Il prit le chemin qu’il croyait être celui de la stanitsa. Il ne pensait plus à la chasse, il était harassé et jetait des regards terrifiés à chaque buisson, à chaque arbre, s’attendant à trouver la mort à chaque pas. Il erra longtemps sans savoir où il allait, et parvint à un canal où coulait une eau froide et trouble ; il se décida à en suivre le cours, sans savoir où il aboutirait. Les roseaux craquèrent tout à coup derrière lui ; il tressaillit et saisit son fusil. Il eut honte ; c’était son chien qui, hors d’haleine, avait plongé dans le canal et en buvait avidement l’eau froide.

Olénine se désaltéra aussi et suivit le chien, persuadé qu’il prendrait la bonne direction. Malgré ce fidèle compagnon, les alentours lui paraissaient de plus en plus sinistres. Le bois devenait plus sombre, le vent s’engouffrait de plus en plus dans le creux des vieux arbres ; de grands oiseaux planaient en sifflant au-dessus de leurs nids, la végétation devenait plus rare, les roseaux plus fréquents, et l’on apercevait de plus en plus de petites plaines sablonneuses portant la trace de bêtes fauves.

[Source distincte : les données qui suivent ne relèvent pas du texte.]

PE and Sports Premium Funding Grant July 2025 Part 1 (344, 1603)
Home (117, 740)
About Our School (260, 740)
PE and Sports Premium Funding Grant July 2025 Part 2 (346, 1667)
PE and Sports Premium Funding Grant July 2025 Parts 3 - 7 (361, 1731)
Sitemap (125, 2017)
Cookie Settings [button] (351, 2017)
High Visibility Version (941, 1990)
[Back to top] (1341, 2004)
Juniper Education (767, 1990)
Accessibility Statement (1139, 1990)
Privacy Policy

Un bruit monotone et sinistre se mêlait au sifflement du vent. Olénine était morne et sombre. Il compta ses faisans ; il en manquait un, et sa petite tête ensanglantée restait seule accrochée à la ceinture. La terreur s’empara du jeune homme ; il eut peur et se mit à prier. Il craignait avant tout de mourir sans avoir rien fait d’utile ; il désirait ardemment vivre, et vivre pour accomplir quelque grand acte de dévouement.